26 de junio de 2008

Nadamás viendo

Vio sus ojos y nada más necesitó ser visto. Un día la acompañó y todo el camino supuso familiar una ruta desconocida para llegar a un punto al que, en toda su vida, poco tiempo había abandonado. Ese lugar era pequeño y estaba circunscrito por un cilindro de luz, de la única luz que había en todo lo que alcanzaba a ver, pero antes le pareció todo tan claro. Y ahí, los dos solos, con la vista dirigida cada uno hacia el rostro del otro pero sin mirarse, viendo sólo colores de una figura sin forma, viendo algo que no es posible, comenzaron con una danza de manos. Todo de ellos, excepto sus brazos, permanecía inmóvil. Sus mentes también se movían, sin duda, pero cada movimiento era ocultado por el sucesivo y la inmovilidad era lo que aparecía cada vez, cada momento era quietud, así que la suma de los momentos lo era también.


Ese lugar, que parecía el único lugar, se veía blanco, se sentía blanco y se soñaba eterno pero finito en el espacio: después de todo, sólo es un lugar, uno solo, el mismo siempre que es a la vez todos y ninguno porque está libre de todas las determinaciones, excepto de las suyas, un lugar que él inventa y hasta donde había sido llevado por ella, siguiendo un camino desconocido con un descuido imperdonable.

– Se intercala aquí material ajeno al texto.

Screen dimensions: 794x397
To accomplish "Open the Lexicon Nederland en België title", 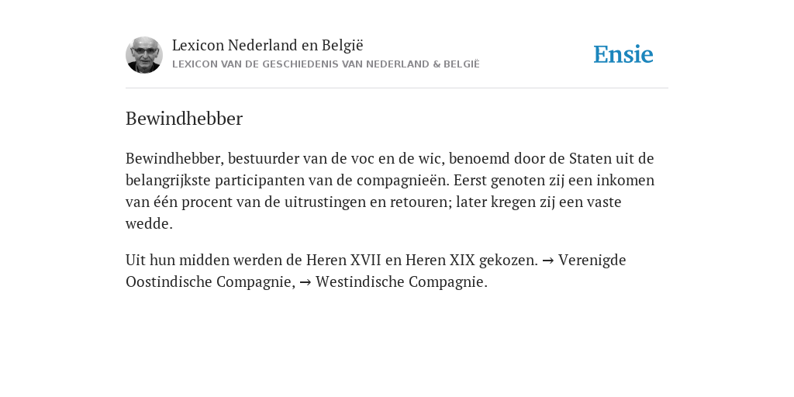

La danza de los brazos continuaba. Era aquello como estar tocando una estatua cálida y suave, como de un mármol que acaso había sido divinizado por alguno de los tantos y tantos olímpicos que ya no se acuerdan de nosotros y que, aunque débiles, siguen presidiendo nuestras vidas. Sea así o sea de otra manera; al cabo de un tiempo las manos dejaron de sentir, tal vez de tantas sensaciones. Pero también los otros sentidos cada uno a su turno, gradualmente, sigilosos y amables: mundos evanescentes, retirados de la realidad, apartados de la conciencia: cuatro de los cinco míos, cuatro de los infinitos de Dios. Así pasó hasta quedar en un mundo bidimensional, de sólo formas y colores, que sin los demás andaba muy confundido. Quedaron los dos en un mundo plano, donde el espacio ya no existía, donde se había ocultado cobardemente para evitar ser derrotado, donde la distancia era infranqueable, inasible, inconcebible.


Era él sólo vista; el rostro de ella y su figura se le manifestaban, pero todo era plano, era mudo, era inodoro: era una pintura. Se dio cuenta de su impotencia, de su insignificancia. Un mundo, más pequeño que el anterior pasaba frente a él, pero sólo pasaba: él ya no estaba dentro. Entonces, el deseo: ansia, desesperación, terror: «¿Dónde está ella?: enfrente de mí, ahí está aparece. Pero eso no es ¿Dónde su voz calmante, soporífera, violeta? ¿Dónde su olor a flores, a sudor, a mugre? ¿Dónde sus suaves manos, sus escondidos pliegues, sus tibias secreciones? ¿Dónde está ella?: eso no es». Trató inútilmente de moverse, trató inútilmente de abrir la boca, trató inútilmente de decirle, de hacerle, de oírla, de sentirla, de probarla, de asquearse de ella, de retorcerse en su vientre, de esconder su nariz entre sus cabellos, de resbalar la yema de sus dedos sobre su frágil cuello, de encontrar todo lo encontrable en ese cuerpo tan material, tan humano. Fracaso, frustración: dolor interno que no podía se inhibido por otro ninguno, de ninguna especie: máximo dolor (soledad absoluta).


La vista cambió, súbitamente fue recorriendo la luz, hasta ver sólo eso. Lo más probable es que su cuerpo haya caído, y sus ojos hayan quedado fijos en un horizonte eternamente blanco. De eso no podía estar seguro; de lo que sí, es de que duraría para siempre.


Entonces y sólo entonces se dio cuenta de la infinita separación que siempre hubo entre ellos.

1 comentario:

Ian Karuna dijo...

"Vaivén delicioso y enérgico. Las barreras infranqueables de los otros."